_Source data_
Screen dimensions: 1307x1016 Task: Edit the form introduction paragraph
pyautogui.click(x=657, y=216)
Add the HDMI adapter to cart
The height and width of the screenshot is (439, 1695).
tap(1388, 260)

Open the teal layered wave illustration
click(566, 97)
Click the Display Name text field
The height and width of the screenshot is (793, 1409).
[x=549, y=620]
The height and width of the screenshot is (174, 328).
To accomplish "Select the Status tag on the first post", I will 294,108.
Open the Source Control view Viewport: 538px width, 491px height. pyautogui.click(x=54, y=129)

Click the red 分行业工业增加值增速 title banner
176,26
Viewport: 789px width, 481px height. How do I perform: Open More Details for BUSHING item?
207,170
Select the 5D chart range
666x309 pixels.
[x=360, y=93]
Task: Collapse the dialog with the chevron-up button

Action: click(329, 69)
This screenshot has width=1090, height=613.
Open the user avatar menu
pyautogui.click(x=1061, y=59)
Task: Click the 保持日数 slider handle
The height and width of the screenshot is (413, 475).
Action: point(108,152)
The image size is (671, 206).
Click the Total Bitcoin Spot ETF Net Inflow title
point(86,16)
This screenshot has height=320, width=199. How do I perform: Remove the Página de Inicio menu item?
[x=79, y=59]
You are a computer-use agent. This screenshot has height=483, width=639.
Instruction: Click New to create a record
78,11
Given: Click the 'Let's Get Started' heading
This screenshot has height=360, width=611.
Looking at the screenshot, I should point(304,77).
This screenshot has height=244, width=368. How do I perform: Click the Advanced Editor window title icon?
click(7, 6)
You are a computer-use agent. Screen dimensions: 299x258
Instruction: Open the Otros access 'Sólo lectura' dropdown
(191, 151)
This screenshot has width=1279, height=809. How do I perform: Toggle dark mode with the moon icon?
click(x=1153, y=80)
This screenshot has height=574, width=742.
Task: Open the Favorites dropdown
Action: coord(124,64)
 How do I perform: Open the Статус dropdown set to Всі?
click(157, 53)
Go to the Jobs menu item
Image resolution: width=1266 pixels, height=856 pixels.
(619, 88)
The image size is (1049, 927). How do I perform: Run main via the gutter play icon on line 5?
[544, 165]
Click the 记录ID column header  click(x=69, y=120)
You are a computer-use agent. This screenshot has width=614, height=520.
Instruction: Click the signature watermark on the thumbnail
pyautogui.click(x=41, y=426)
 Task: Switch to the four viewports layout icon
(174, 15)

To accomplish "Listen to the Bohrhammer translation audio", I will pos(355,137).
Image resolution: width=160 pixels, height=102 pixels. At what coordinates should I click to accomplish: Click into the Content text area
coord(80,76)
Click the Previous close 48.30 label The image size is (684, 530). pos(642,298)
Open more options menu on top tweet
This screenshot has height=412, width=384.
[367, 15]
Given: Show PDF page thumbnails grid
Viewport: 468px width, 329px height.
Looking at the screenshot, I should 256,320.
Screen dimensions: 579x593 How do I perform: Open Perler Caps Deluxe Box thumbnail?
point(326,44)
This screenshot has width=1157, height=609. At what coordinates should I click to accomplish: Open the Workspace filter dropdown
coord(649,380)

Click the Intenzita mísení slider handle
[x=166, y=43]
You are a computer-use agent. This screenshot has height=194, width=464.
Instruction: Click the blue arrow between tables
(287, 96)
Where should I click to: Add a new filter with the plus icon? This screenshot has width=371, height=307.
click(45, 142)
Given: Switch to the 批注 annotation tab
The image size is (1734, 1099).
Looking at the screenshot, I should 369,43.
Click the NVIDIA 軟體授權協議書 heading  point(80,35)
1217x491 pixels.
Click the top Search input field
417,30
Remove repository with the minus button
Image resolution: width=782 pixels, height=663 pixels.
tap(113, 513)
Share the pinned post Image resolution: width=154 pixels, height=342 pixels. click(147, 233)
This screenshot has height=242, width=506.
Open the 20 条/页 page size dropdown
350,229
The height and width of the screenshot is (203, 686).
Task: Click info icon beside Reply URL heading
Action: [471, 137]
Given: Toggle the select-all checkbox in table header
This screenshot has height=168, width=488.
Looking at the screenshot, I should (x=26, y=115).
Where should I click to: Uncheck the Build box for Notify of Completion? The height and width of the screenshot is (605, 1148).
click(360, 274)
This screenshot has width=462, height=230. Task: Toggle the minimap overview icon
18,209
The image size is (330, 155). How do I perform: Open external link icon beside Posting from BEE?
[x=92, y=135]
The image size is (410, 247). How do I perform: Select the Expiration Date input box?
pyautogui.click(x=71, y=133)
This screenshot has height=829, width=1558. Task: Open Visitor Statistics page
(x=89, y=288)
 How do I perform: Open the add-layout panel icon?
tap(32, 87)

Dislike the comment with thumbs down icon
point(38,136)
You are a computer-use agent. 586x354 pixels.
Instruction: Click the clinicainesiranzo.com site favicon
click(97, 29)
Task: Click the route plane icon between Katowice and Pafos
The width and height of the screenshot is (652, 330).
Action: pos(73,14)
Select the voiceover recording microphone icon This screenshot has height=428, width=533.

_Task objective_
Return every line above exactly as it stands.

_Task result_
Screen dimensions: 1307x1016 Task: Edit the form introduction paragraph
pyautogui.click(x=657, y=216)
Add the HDMI adapter to cart
The height and width of the screenshot is (439, 1695).
tap(1388, 260)

Open the teal layered wave illustration
click(566, 97)
Click the Display Name text field
The height and width of the screenshot is (793, 1409).
[x=549, y=620]
The height and width of the screenshot is (174, 328).
To accomplish "Select the Status tag on the first post", I will 294,108.
Open the Source Control view Viewport: 538px width, 491px height. pyautogui.click(x=54, y=129)

Click the red 分行业工业增加值增速 title banner
176,26
Viewport: 789px width, 481px height. How do I perform: Open More Details for BUSHING item?
207,170
Select the 5D chart range
666x309 pixels.
[x=360, y=93]
Task: Collapse the dialog with the chevron-up button

Action: click(329, 69)
This screenshot has width=1090, height=613.
Open the user avatar menu
pyautogui.click(x=1061, y=59)
Task: Click the 保持日数 slider handle
The height and width of the screenshot is (413, 475).
Action: point(108,152)
The image size is (671, 206).
Click the Total Bitcoin Spot ETF Net Inflow title
point(86,16)
This screenshot has height=320, width=199. How do I perform: Remove the Página de Inicio menu item?
[x=79, y=59]
You are a computer-use agent. This screenshot has height=483, width=639.
Instruction: Click New to create a record
78,11
Given: Click the 'Let's Get Started' heading
This screenshot has height=360, width=611.
Looking at the screenshot, I should point(304,77).
This screenshot has height=244, width=368. How do I perform: Click the Advanced Editor window title icon?
click(7, 6)
You are a computer-use agent. Screen dimensions: 299x258
Instruction: Open the Otros access 'Sólo lectura' dropdown
(191, 151)
This screenshot has width=1279, height=809. How do I perform: Toggle dark mode with the moon icon?
click(x=1153, y=80)
This screenshot has height=574, width=742.
Task: Open the Favorites dropdown
Action: coord(124,64)
 How do I perform: Open the Статус dropdown set to Всі?
click(157, 53)
Go to the Jobs menu item
Image resolution: width=1266 pixels, height=856 pixels.
(619, 88)
The image size is (1049, 927). How do I perform: Run main via the gutter play icon on line 5?
[544, 165]
Click the 记录ID column header  click(x=69, y=120)
You are a computer-use agent. This screenshot has width=614, height=520.
Instruction: Click the signature watermark on the thumbnail
pyautogui.click(x=41, y=426)
 Task: Switch to the four viewports layout icon
(174, 15)

To accomplish "Listen to the Bohrhammer translation audio", I will pos(355,137).
Image resolution: width=160 pixels, height=102 pixels. At what coordinates should I click to accomplish: Click into the Content text area
coord(80,76)
Click the Previous close 48.30 label The image size is (684, 530). pos(642,298)
Open more options menu on top tweet
This screenshot has height=412, width=384.
[367, 15]
Given: Show PDF page thumbnails grid
Viewport: 468px width, 329px height.
Looking at the screenshot, I should 256,320.
Screen dimensions: 579x593 How do I perform: Open Perler Caps Deluxe Box thumbnail?
point(326,44)
This screenshot has width=1157, height=609. At what coordinates should I click to accomplish: Open the Workspace filter dropdown
coord(649,380)

Click the Intenzita mísení slider handle
[x=166, y=43]
You are a computer-use agent. This screenshot has height=194, width=464.
Instruction: Click the blue arrow between tables
(287, 96)
Where should I click to: Add a new filter with the plus icon? This screenshot has width=371, height=307.
click(45, 142)
Given: Switch to the 批注 annotation tab
The image size is (1734, 1099).
Looking at the screenshot, I should 369,43.
Click the NVIDIA 軟體授權協議書 heading  point(80,35)
1217x491 pixels.
Click the top Search input field
417,30
Remove repository with the minus button
Image resolution: width=782 pixels, height=663 pixels.
tap(113, 513)
Share the pinned post Image resolution: width=154 pixels, height=342 pixels. click(147, 233)
This screenshot has height=242, width=506.
Open the 20 条/页 page size dropdown
350,229
The height and width of the screenshot is (203, 686).
Task: Click info icon beside Reply URL heading
Action: [471, 137]
Given: Toggle the select-all checkbox in table header
This screenshot has height=168, width=488.
Looking at the screenshot, I should (x=26, y=115).
Where should I click to: Uncheck the Build box for Notify of Completion? The height and width of the screenshot is (605, 1148).
click(360, 274)
This screenshot has width=462, height=230. Task: Toggle the minimap overview icon
18,209
The image size is (330, 155). How do I perform: Open external link icon beside Posting from BEE?
[x=92, y=135]
The image size is (410, 247). How do I perform: Select the Expiration Date input box?
pyautogui.click(x=71, y=133)
This screenshot has height=829, width=1558. Task: Open Visitor Statistics page
(x=89, y=288)
 How do I perform: Open the add-layout panel icon?
tap(32, 87)

Dislike the comment with thumbs down icon
point(38,136)
You are a computer-use agent. 586x354 pixels.
Instruction: Click the clinicainesiranzo.com site favicon
click(97, 29)
Task: Click the route plane icon between Katowice and Pafos
The width and height of the screenshot is (652, 330).
Action: pos(73,14)
Select the voiceover recording microphone icon This screenshot has height=428, width=533.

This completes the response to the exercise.